§ Goal of the exercise
Starting at the line that contains "This screenshot has height=106, width=159.", return every line through the end of the data exactly, without pictures.

§ Listed records
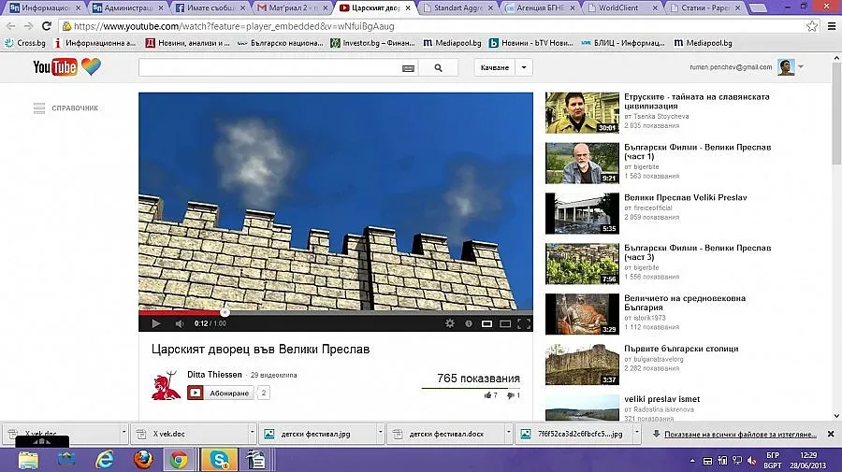Toggle the Watch Later clock icon in the player
Screen dimensions: 842x472
(468, 323)
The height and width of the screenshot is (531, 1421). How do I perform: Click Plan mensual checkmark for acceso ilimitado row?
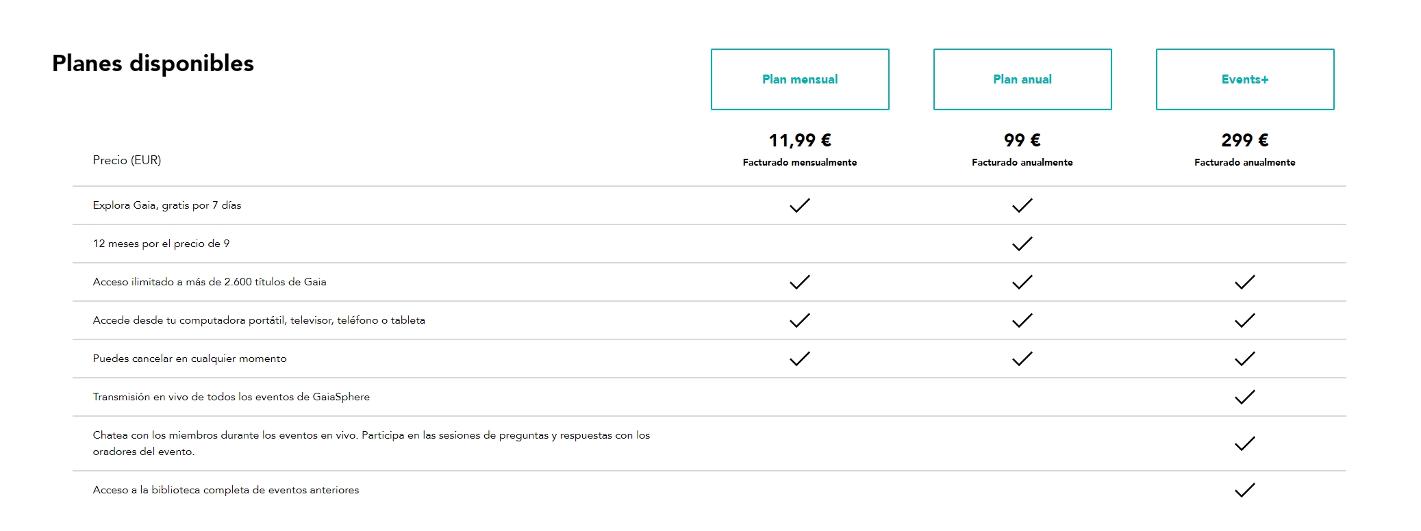pyautogui.click(x=800, y=282)
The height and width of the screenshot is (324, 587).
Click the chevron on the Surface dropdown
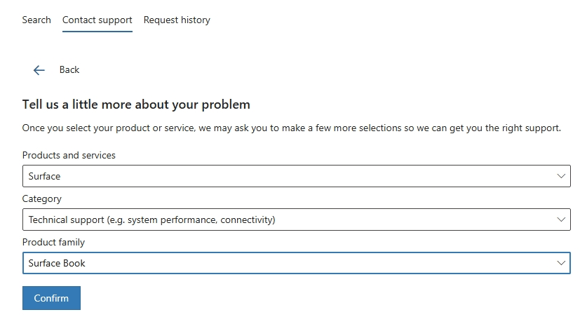click(x=561, y=176)
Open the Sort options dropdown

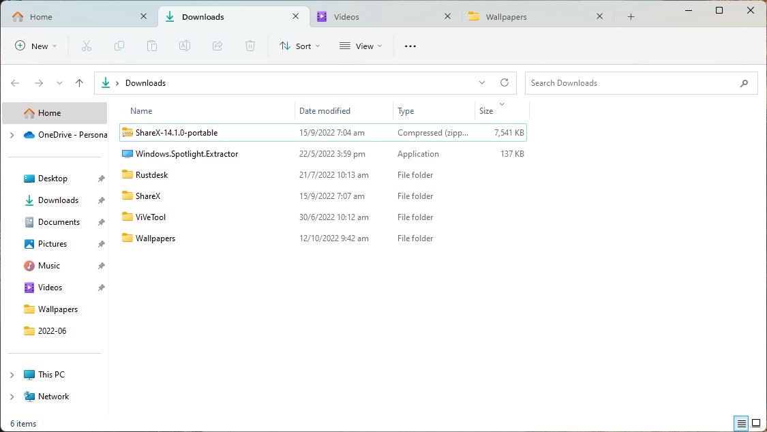pos(300,46)
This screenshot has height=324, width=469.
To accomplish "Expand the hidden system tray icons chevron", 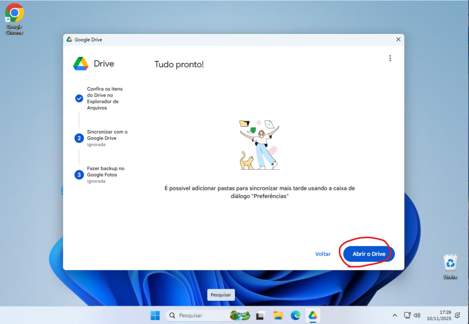I will [x=395, y=315].
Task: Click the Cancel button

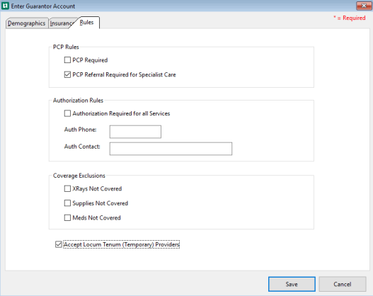Action: pos(343,284)
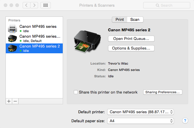Image resolution: width=194 pixels, height=128 pixels.
Task: Switch to the Print tab
Action: [120, 19]
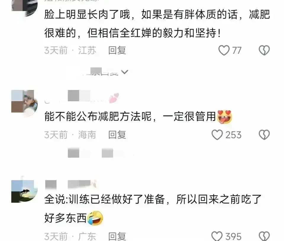Expand replies chevron under Jiangsu comment
This screenshot has height=241, width=284.
[x=125, y=72]
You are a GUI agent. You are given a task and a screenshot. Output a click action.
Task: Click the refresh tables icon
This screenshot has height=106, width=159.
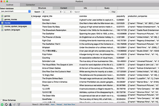pos(6,104)
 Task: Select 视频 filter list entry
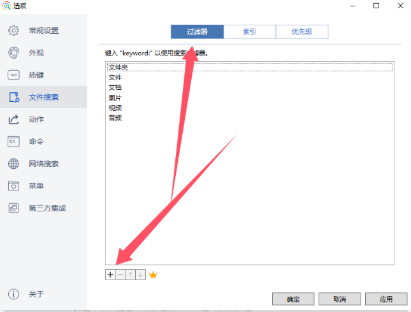pyautogui.click(x=115, y=108)
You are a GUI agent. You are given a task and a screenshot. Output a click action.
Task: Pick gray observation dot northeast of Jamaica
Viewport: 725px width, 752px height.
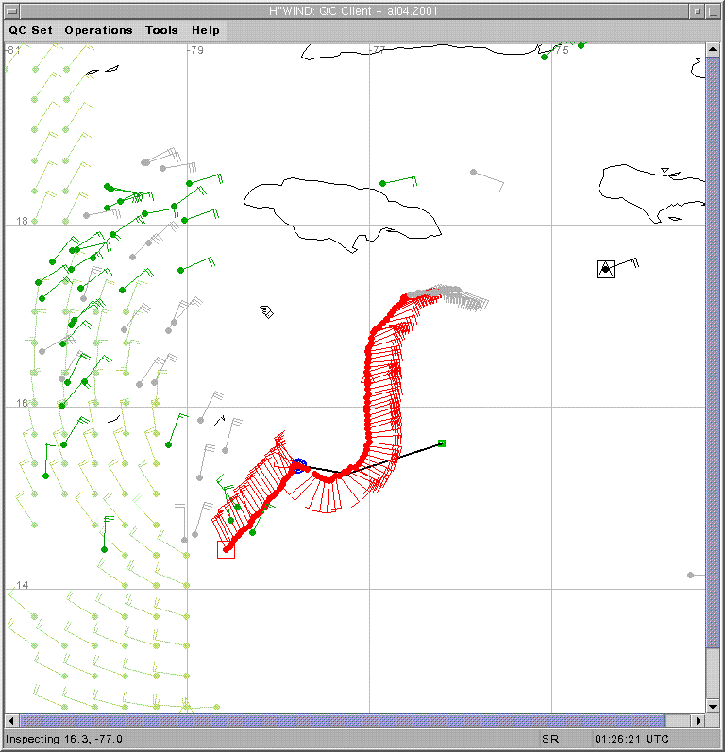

§ Task result
This screenshot has height=106, width=159.
pos(6,104)
 Task: Select 视频 filter list entry
pyautogui.click(x=115, y=108)
You are a GUI agent. You are given a task and a screenshot. Output a click action.
Task: Pick gray observation dot northeast of Jamaica
Viewport: 725px width, 752px height.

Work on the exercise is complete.